AIM OF THE TASK - Tally up how many lines in the listing below contain the string "agent", and give only the total.

DATA PROVIDED -
════════════════════

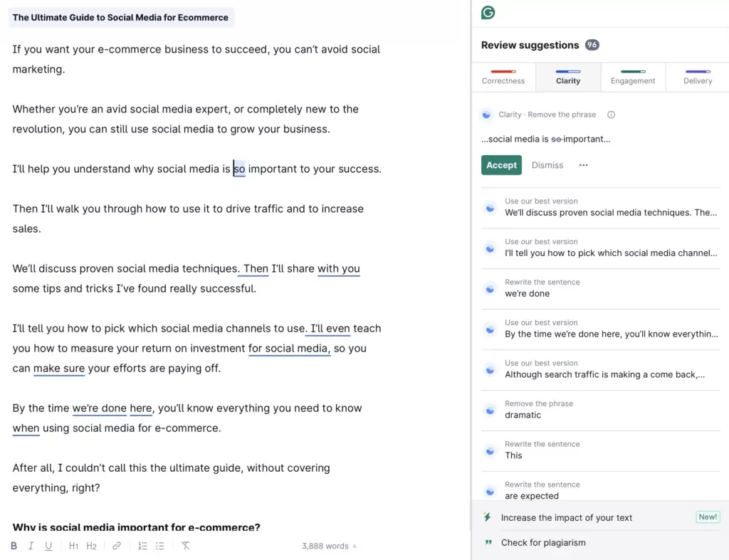Create a numbered list
This screenshot has height=560, width=729.
pos(142,546)
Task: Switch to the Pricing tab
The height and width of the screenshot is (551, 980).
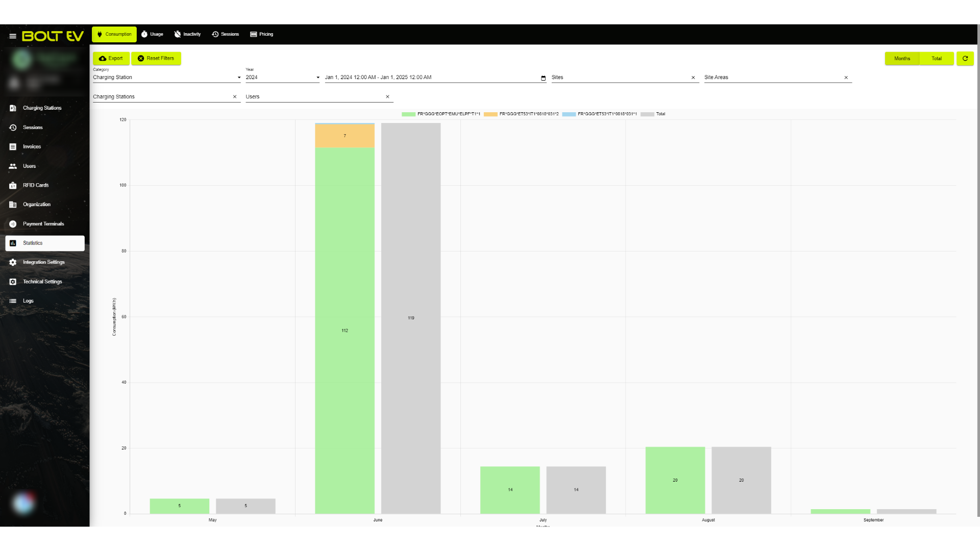Action: 261,34
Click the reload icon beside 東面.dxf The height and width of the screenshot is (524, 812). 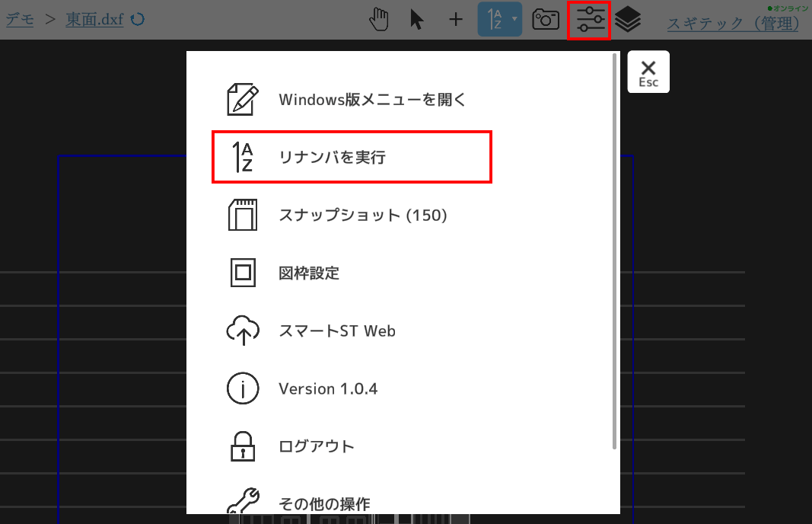click(x=138, y=20)
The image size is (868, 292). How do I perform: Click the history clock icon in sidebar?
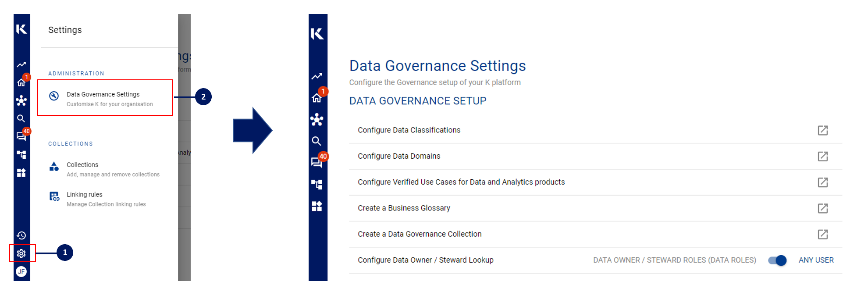click(x=21, y=235)
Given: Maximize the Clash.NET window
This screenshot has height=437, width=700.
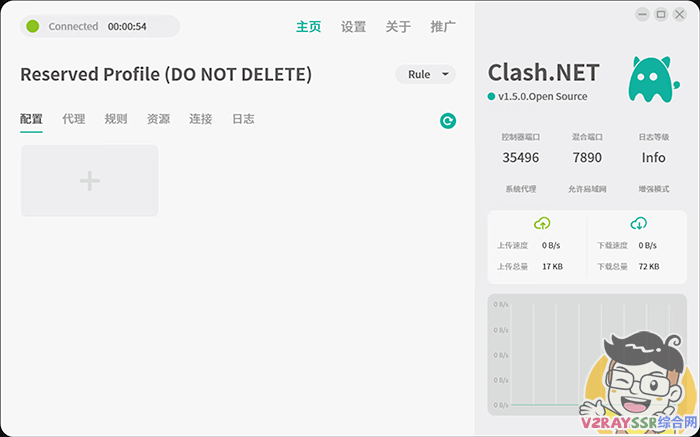Looking at the screenshot, I should tap(661, 14).
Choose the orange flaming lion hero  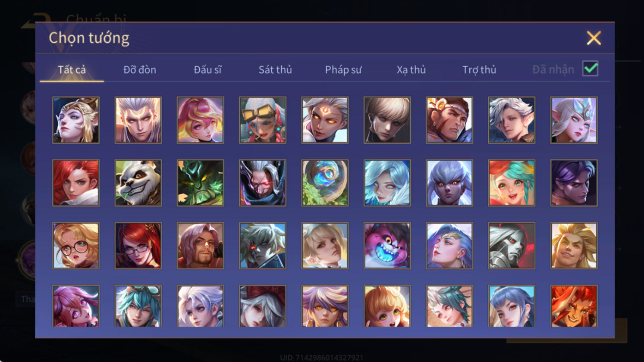(574, 306)
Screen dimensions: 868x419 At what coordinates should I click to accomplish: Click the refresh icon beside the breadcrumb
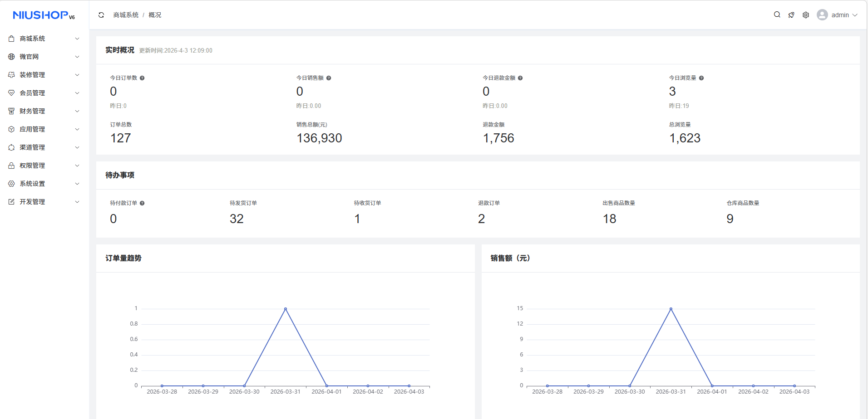pos(101,15)
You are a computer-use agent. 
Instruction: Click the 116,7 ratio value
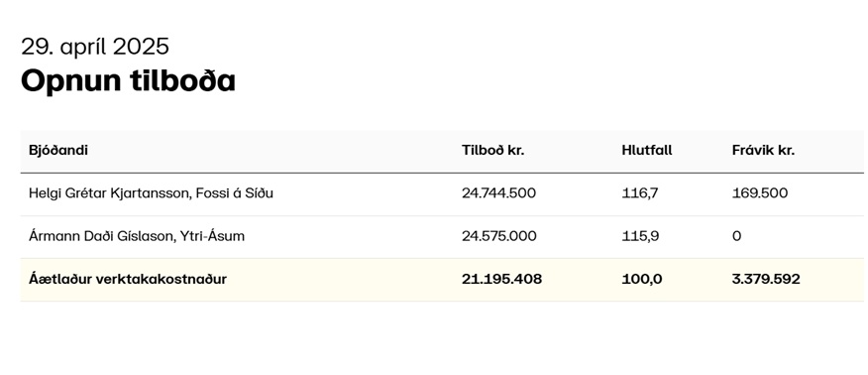640,193
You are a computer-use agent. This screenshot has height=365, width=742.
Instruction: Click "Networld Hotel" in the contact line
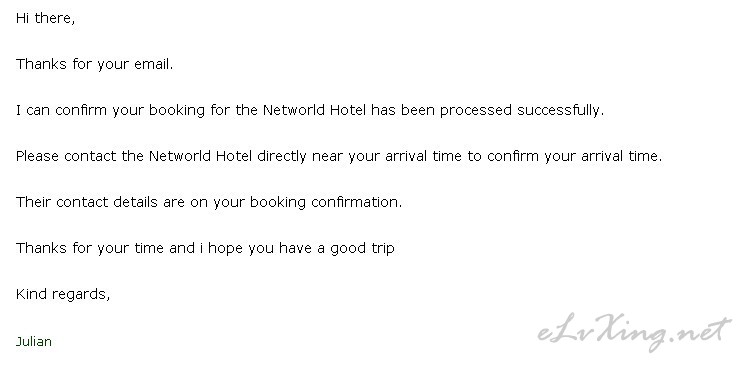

════════════════════

RESULT OF THE EXERCISE - 2